Monday, October 14, 2019

Movie Reviews: Human Desire

Human Desire
directed by Fritz Lang
This film re-unites the stars of Lang's The Big Heat, Glenn Ford and Gloria Grahame. They were both cool as ice. Unlike The Big Heat, which has a pretty straightforward cast of good guys and bad guys, Human Desire is a more self-consciously noir film, perhaps even one with an understated proto-feminist stance. 

Once again, Grahame plays a woman for whom the John Lee Hooker lyric "She wiggles when she walks! She wiggle!" was likely invented but her character here is less self-assured and to my mind much more sympathetic. It's also a much meatier role than the simple good time girl with a sharp tongue and taste for furs that she nailed in The Big Heat.

If this movie were remade today it would almost certainly have a different ending and likely "corrected" sex stereotypes that would be just as cartoonish as some thought that the sex stereotypes of the 50s were. So it goes. This film addresses issues that resonate today. I am struck by how slender most of the cast, including the extras, were. Obviously I noticed this first on the women but very few of the men were plus sized either. Sugar has warped our society, but that's another post.

Jeff Warren (Ford) is a train engineer and Korean war vet. He just got back from the war and started working again. Jeff is happy. He's alive and has all his limbs. Jeff rents a room in the home of his good friends Alec and Vera Simmons (Edgar Buchanan and Diane Delaire). 



Jeff works with Alec at the railroad. All Jeff wants to do is to make some money, occasionally go out to bowl or drink, take it easy and maybe find a special lady to take to an occasional dance or movie. Maybe he'll even fall in love one day. Maybe. 

One young lady who is interested in Jeff is Ellen Simmons (Kathleen Case), Alec and Vera's daughter who has, judging by Jeff's reaction, matured nicely while he was away. 

But even though Ellen throws all sort of hints at Jeff, even playfully interrogating him about other women he might be seeing, Jeff  ignores or misses those hints. Jeff thinks that Ellen is too young for him, even though the actress playing her was twenty-one or twenty-two at this time. Carl Buckley (Broderick Crawford) is another railroad employee. Many organizations have a designated scapegoat, someone blamed for other people's mistakes. At this railroad that's Carl. Perhaps it's because Carl could stand to drop some weight? 

Flabby or not, Carl quickly loses his cool when he's unfairly criticized. He can get mean and thuggish. When he's drunk he gets even meaner. Although he takes a lot of shots, Carl gives back plenty. So Carl is shocked when he's fired after a verbal snapback at his boss. Desperate, Carl begs for his job back only to be further humiliated and again rebuffed.


Carl's a railroad man who is too old to do anything else. But Carl has a plan. Carl is married to the sexy and much younger Vicki (Grahame). Carl remembers that Vicki grew up in the household of John Owens (Grandon Rhodes), a local corporate big shot and important railroad customer. If Owens puts a word in, the railroad will rehire Carl. Carl wants Vicki to speak to Owens.

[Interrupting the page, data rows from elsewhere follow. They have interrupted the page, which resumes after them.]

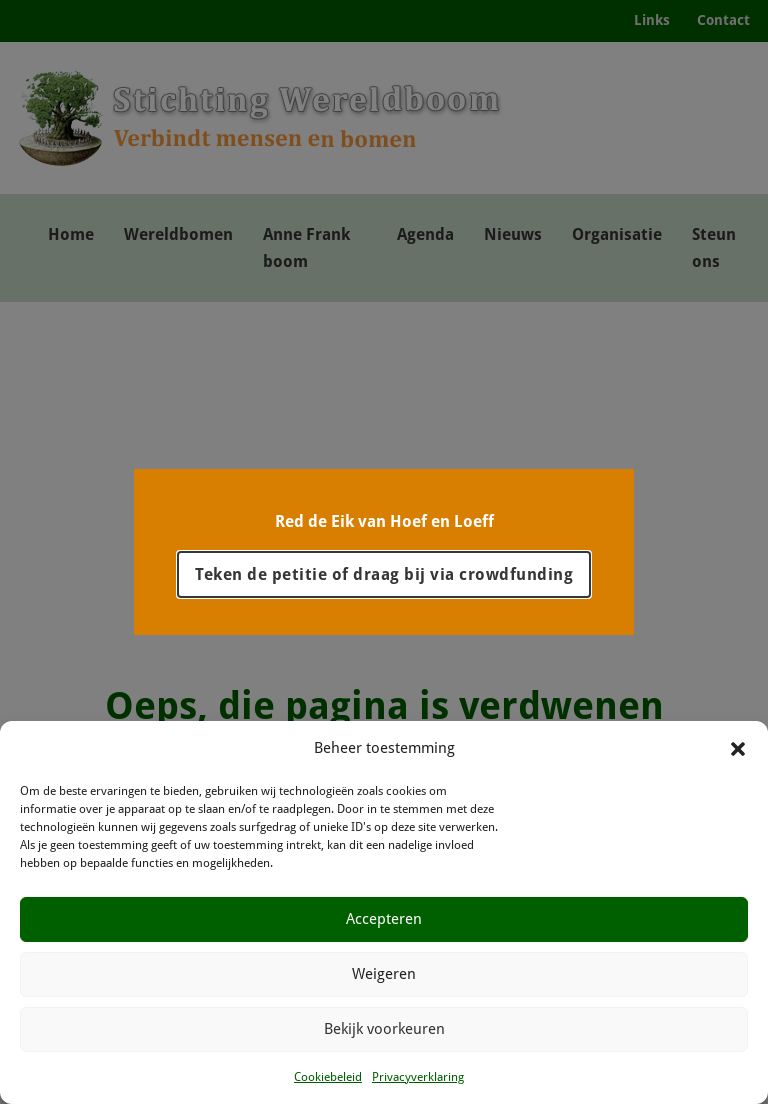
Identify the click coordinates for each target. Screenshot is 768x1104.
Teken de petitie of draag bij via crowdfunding (384, 574)
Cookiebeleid (328, 1077)
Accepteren (384, 919)
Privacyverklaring (418, 1077)
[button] (738, 749)
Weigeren (384, 974)
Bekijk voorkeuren (384, 1029)
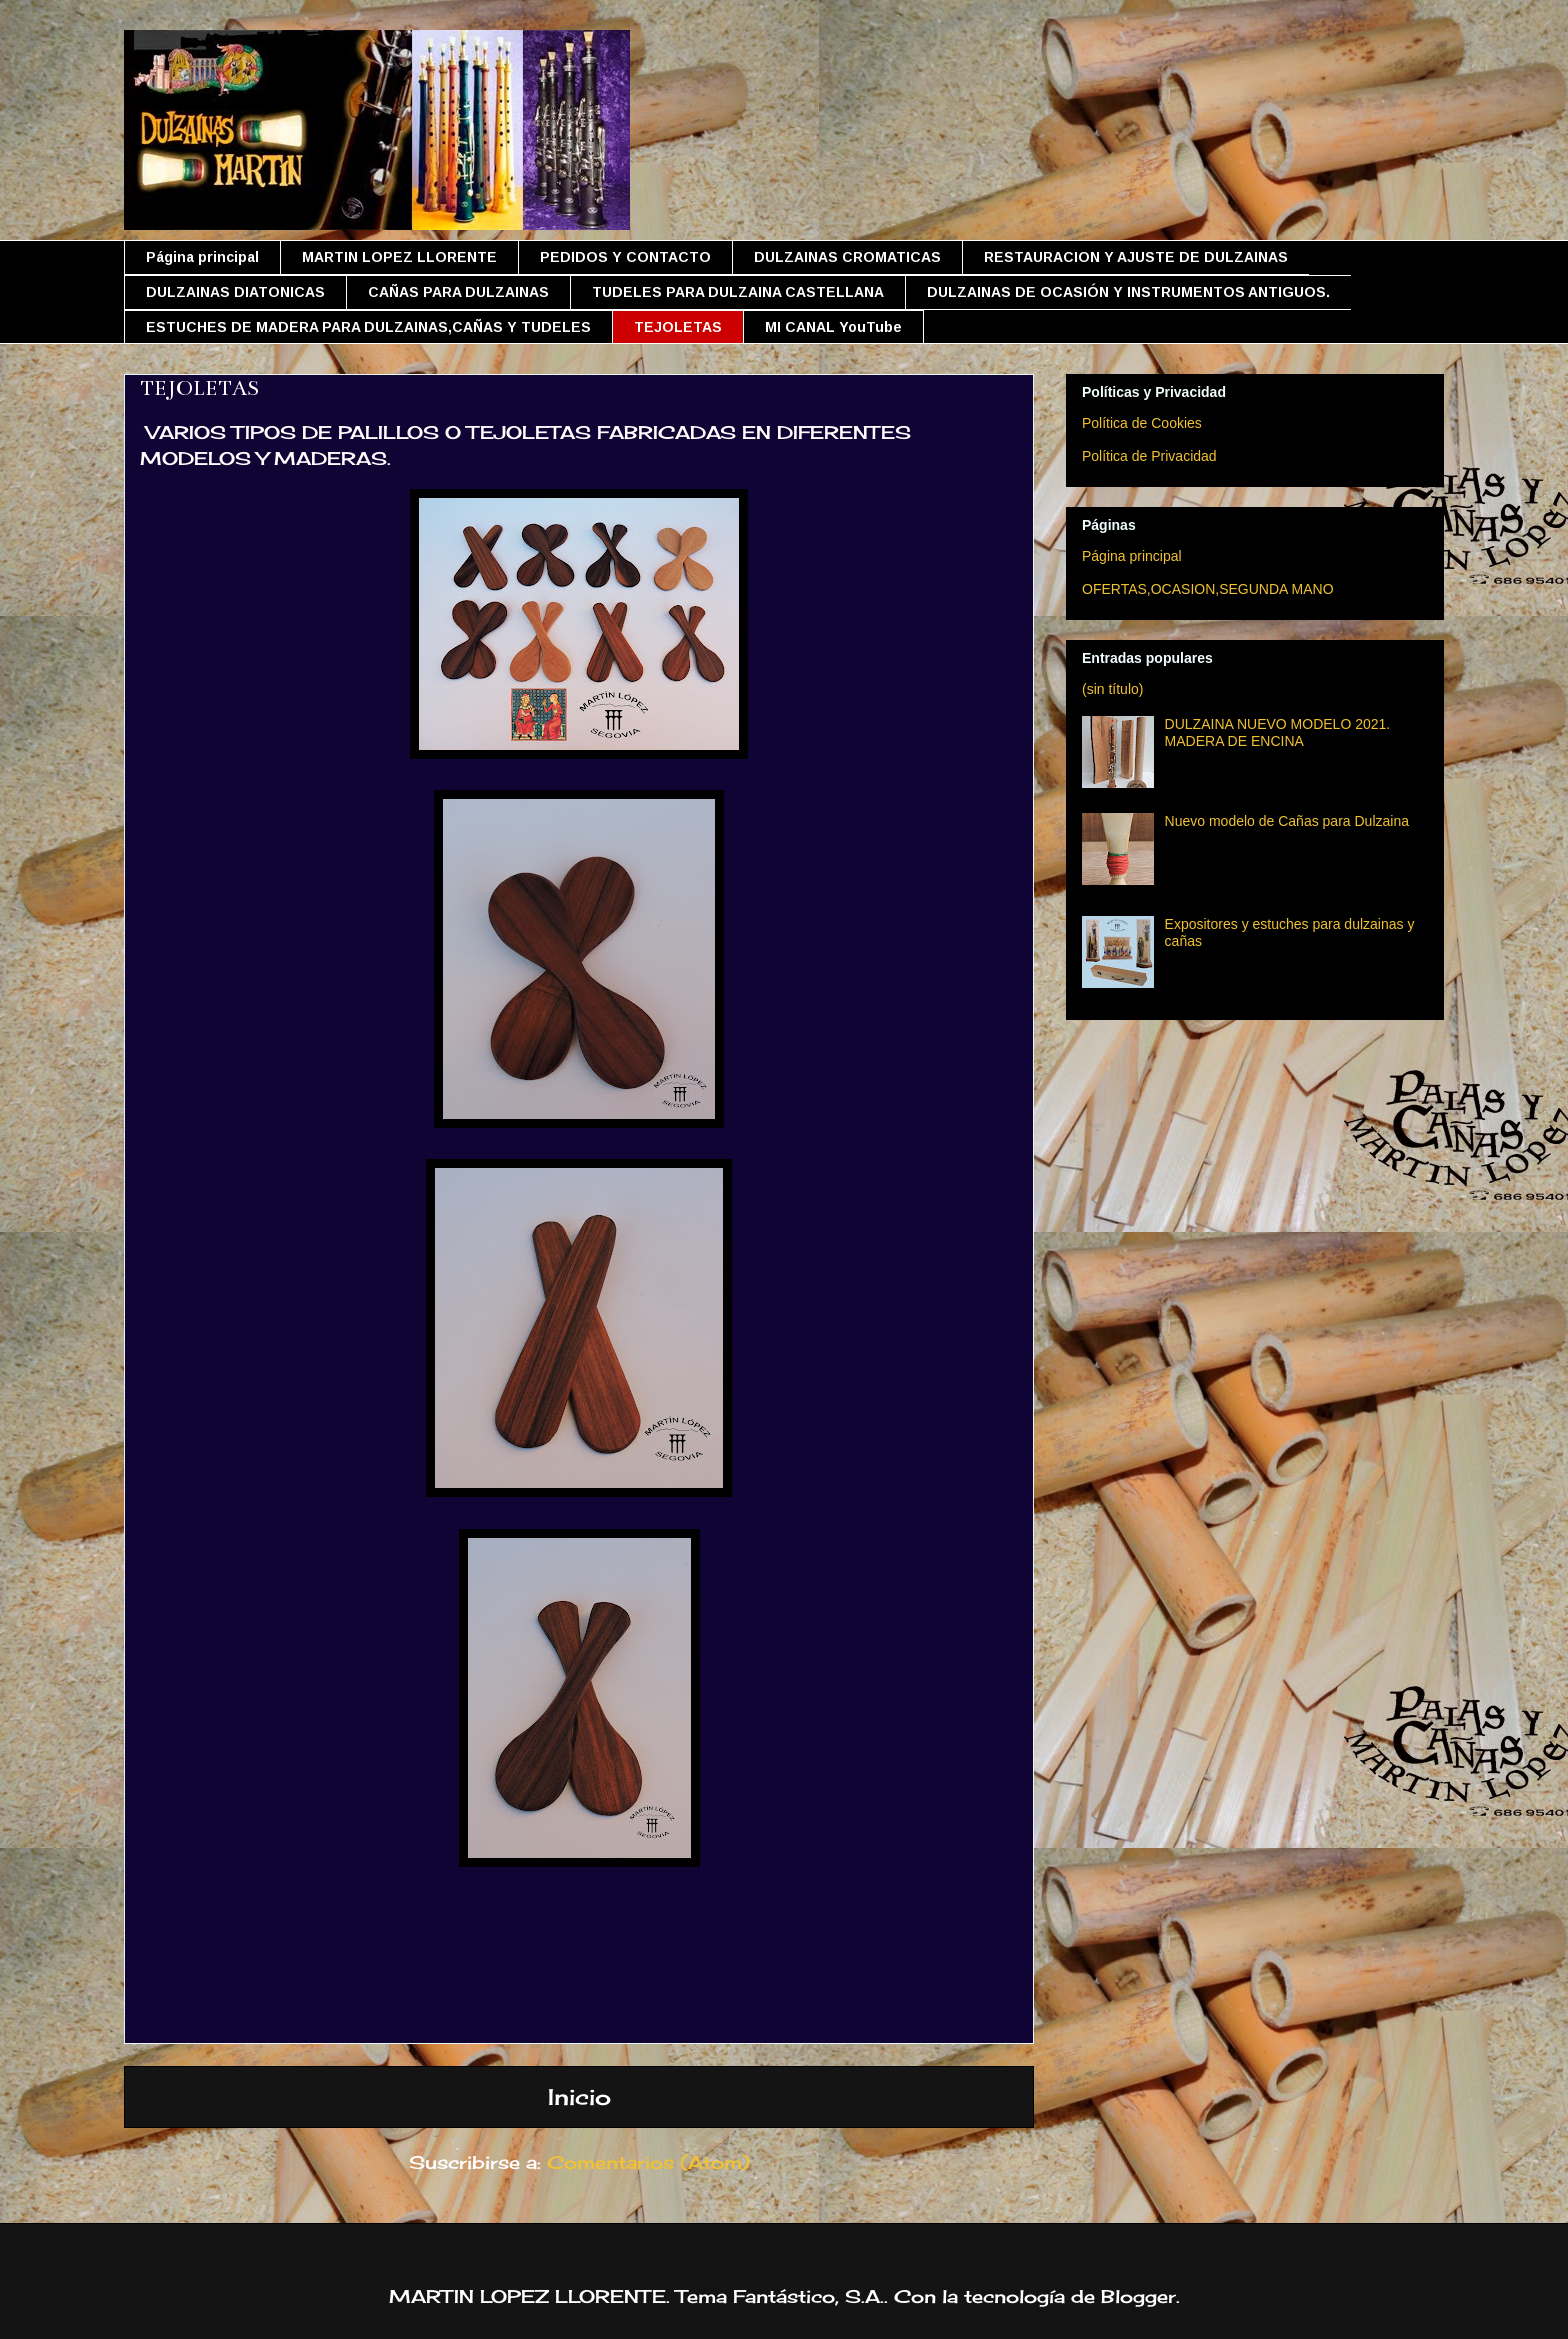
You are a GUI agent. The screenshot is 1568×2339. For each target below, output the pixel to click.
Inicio (579, 2097)
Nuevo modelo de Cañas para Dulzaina (1287, 821)
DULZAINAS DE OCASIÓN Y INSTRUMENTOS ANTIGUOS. (1128, 292)
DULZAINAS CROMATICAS (847, 257)
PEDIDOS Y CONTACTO (625, 257)
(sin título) (1112, 689)
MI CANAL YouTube (833, 327)
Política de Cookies (1142, 423)
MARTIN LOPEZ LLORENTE (399, 257)
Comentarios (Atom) (648, 2162)
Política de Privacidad (1149, 456)
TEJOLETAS (678, 327)
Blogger (1138, 2296)
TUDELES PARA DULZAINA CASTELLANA (738, 292)
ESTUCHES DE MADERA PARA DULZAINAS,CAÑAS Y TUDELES (368, 327)
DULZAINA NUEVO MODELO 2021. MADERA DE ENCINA (1278, 732)
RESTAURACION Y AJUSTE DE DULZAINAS (1136, 257)
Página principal (202, 257)
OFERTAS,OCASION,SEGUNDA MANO (1208, 589)
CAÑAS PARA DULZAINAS (458, 292)
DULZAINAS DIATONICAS (235, 292)
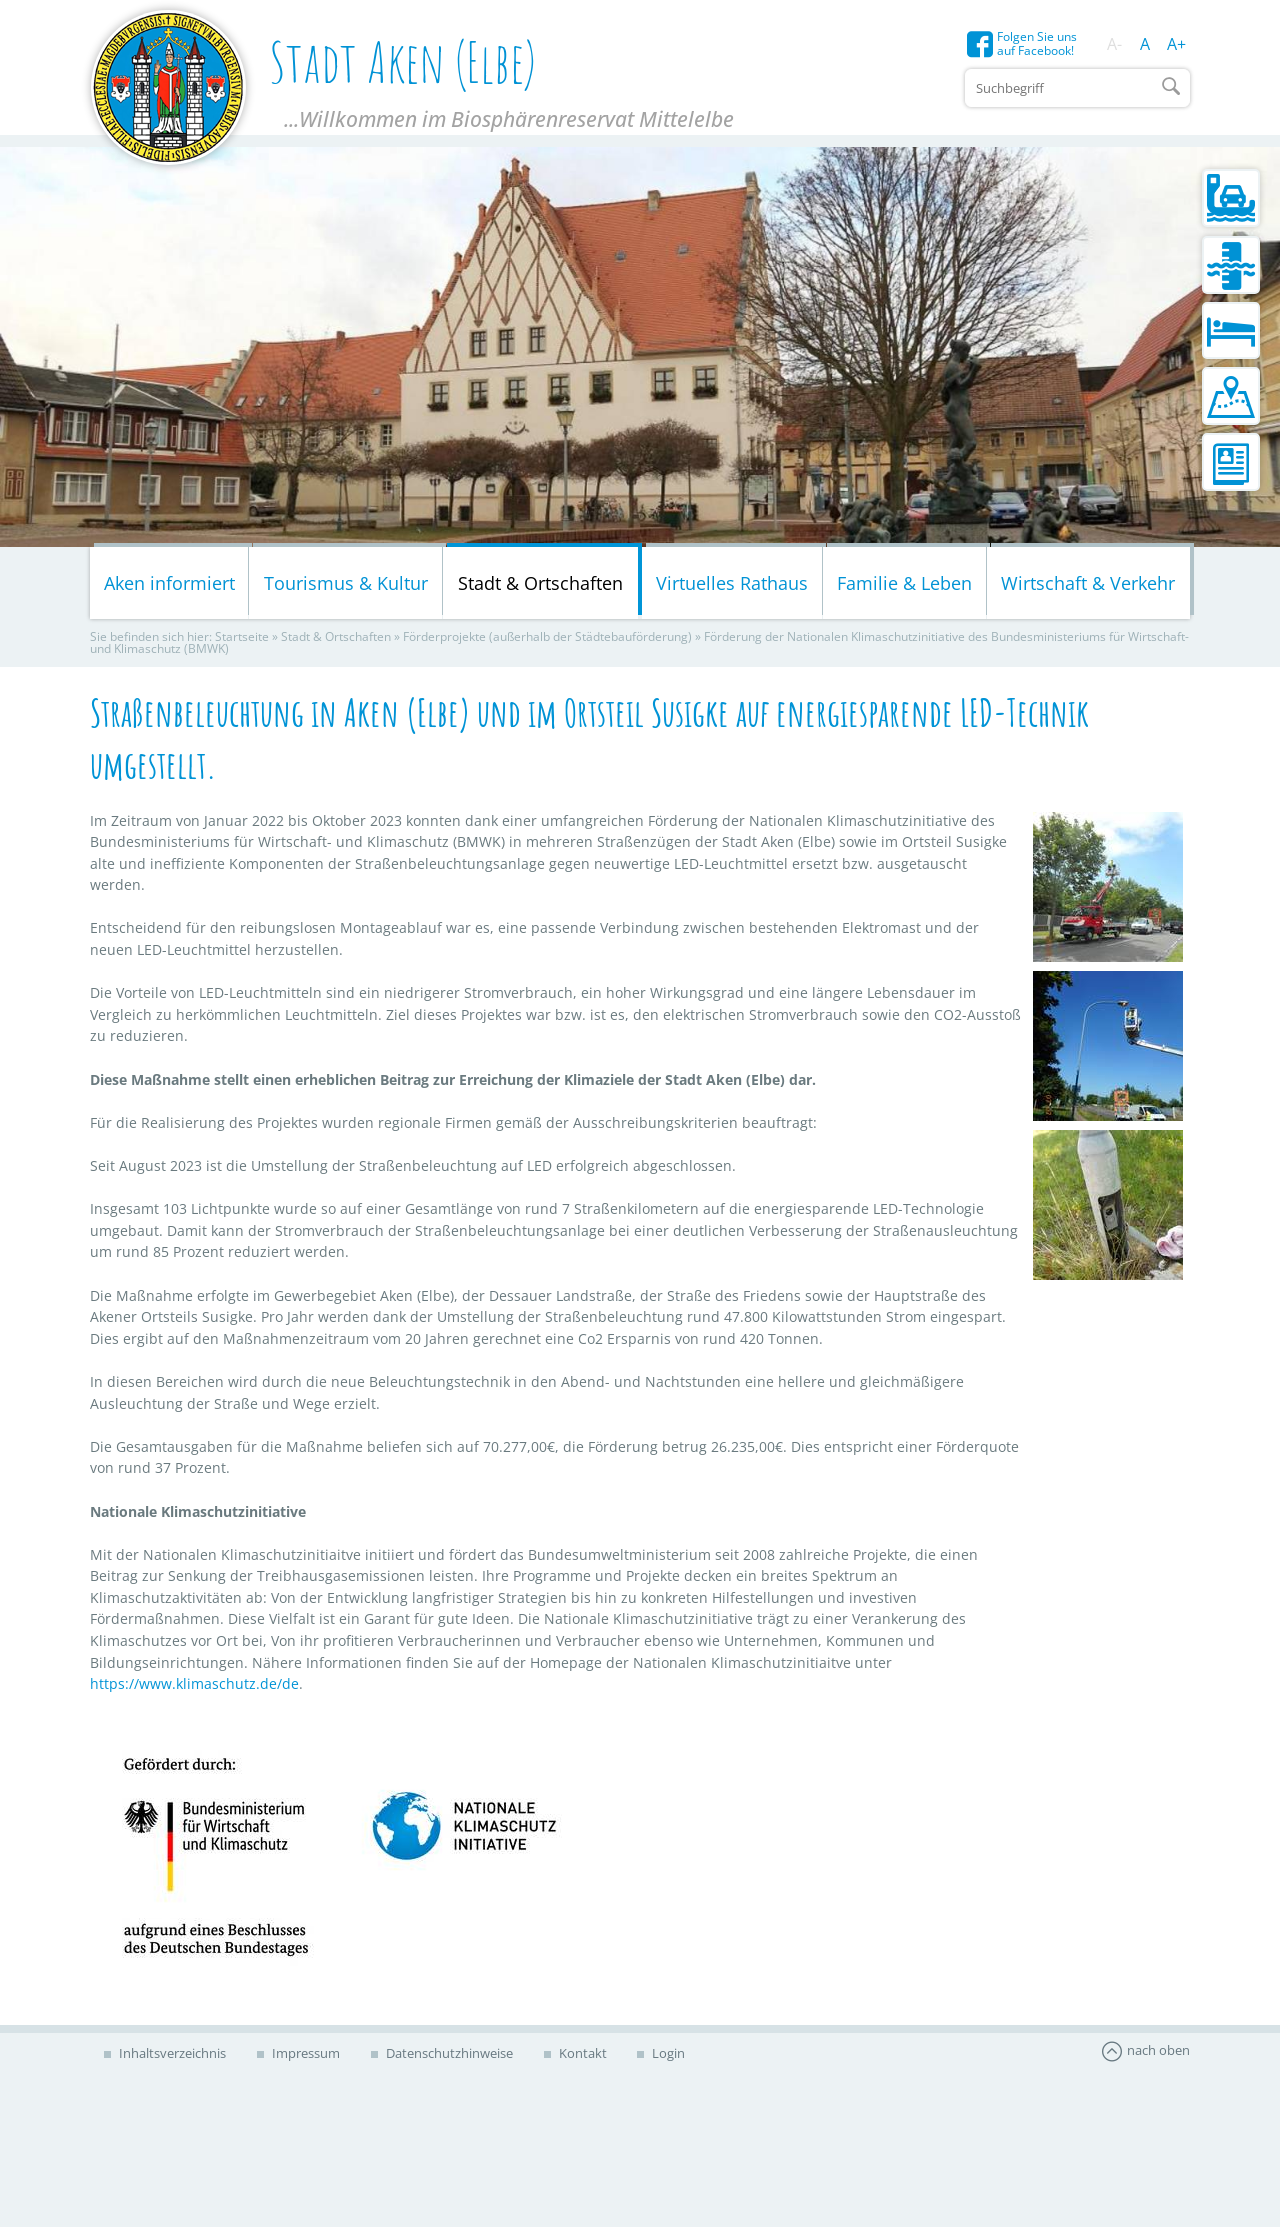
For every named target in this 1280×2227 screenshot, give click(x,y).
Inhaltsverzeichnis (172, 2056)
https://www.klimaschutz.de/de (194, 1687)
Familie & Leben (904, 586)
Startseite (242, 640)
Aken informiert (169, 586)
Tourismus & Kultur (346, 586)
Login (677, 2056)
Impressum (307, 2056)
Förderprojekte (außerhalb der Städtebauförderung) (547, 640)
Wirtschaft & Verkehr (1088, 586)
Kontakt (588, 2056)
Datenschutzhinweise (453, 2056)
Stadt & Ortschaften (540, 586)
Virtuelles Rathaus (732, 586)
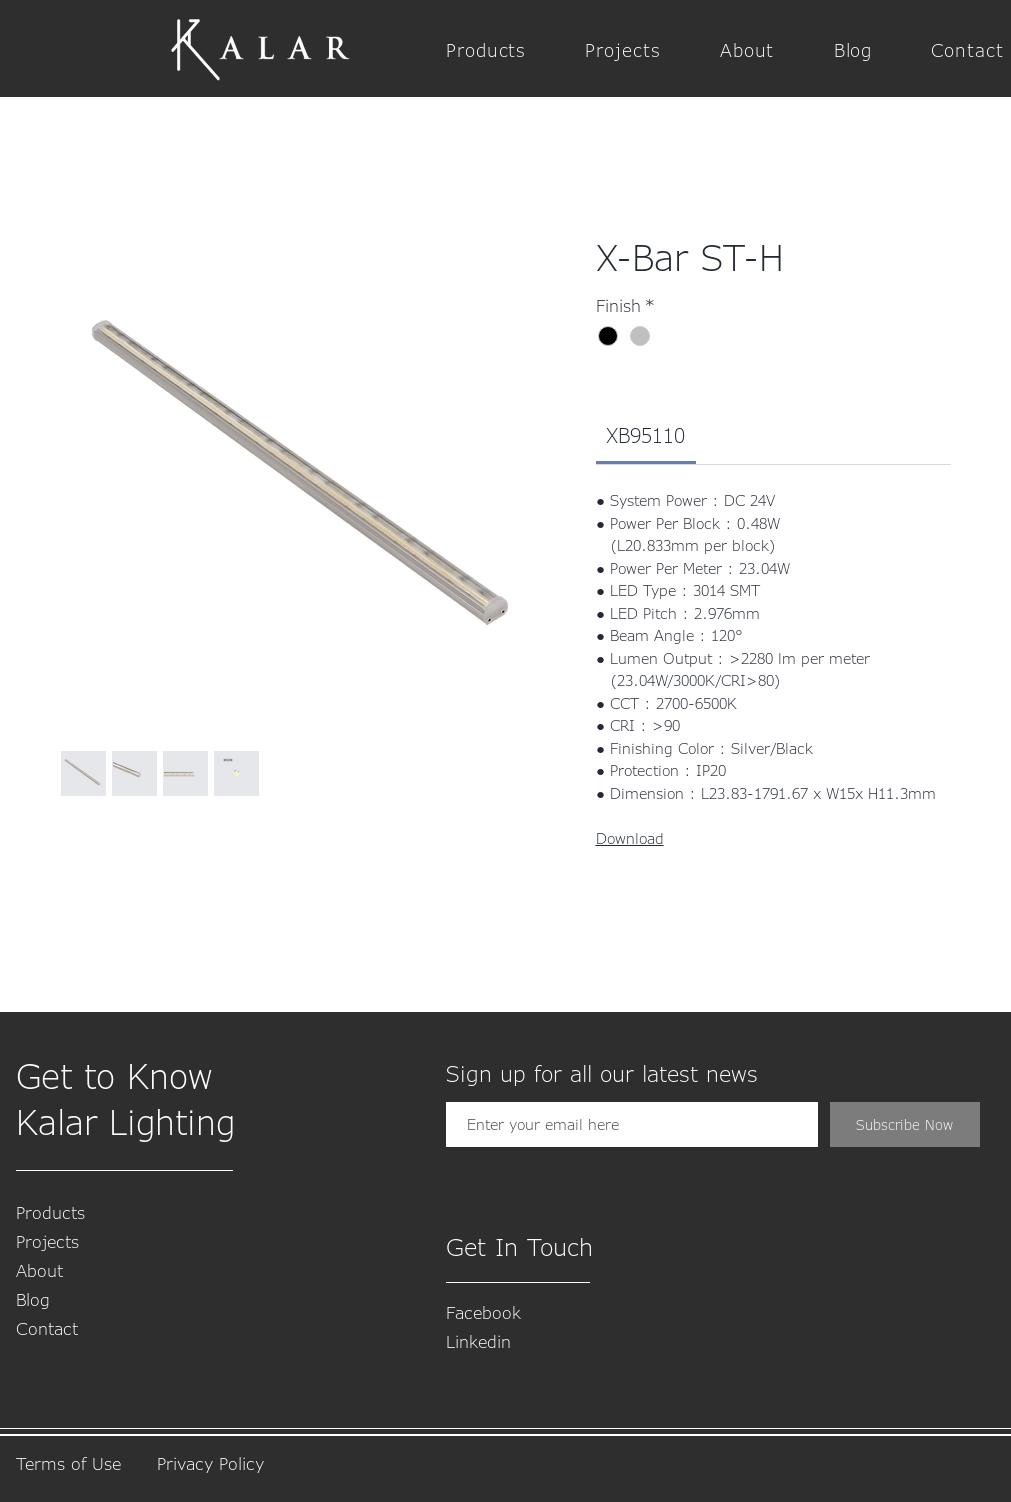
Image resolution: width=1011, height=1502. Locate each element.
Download (630, 838)
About (39, 1270)
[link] (645, 435)
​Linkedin (478, 1341)
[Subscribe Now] (905, 1124)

From the way Vicki stiffens when she hears Owens' name to her initial refusal to speak to Owens, it's painfully obvious to a modern audience (and likely would have been to the 50s audience as well) why the otherwise supportive and vivacious Vicki is reluctant to help. Carl's persistence drags in Jeff and leads to unforeseen consequences that will change everyone's lives forever.

I really liked Grahame's work here. You might as well. Vicki feels trapped and makes some bad decisions. But Vicki is not an evil person. This film has some interesting things to say about regrets, timing, male jealousy, double standards between men and women, and the blindness that love and its counterpart lust can engender in everyone. 

The movie lets the viewer decide if Vicki is manipulative and wicked in a true femme fatale sense or is just a scared woman using the only tools she has. Ford is okay as the decent man who might be making the mistake of choosing what looks good over what is good, but this is Grahame's film thru and thru.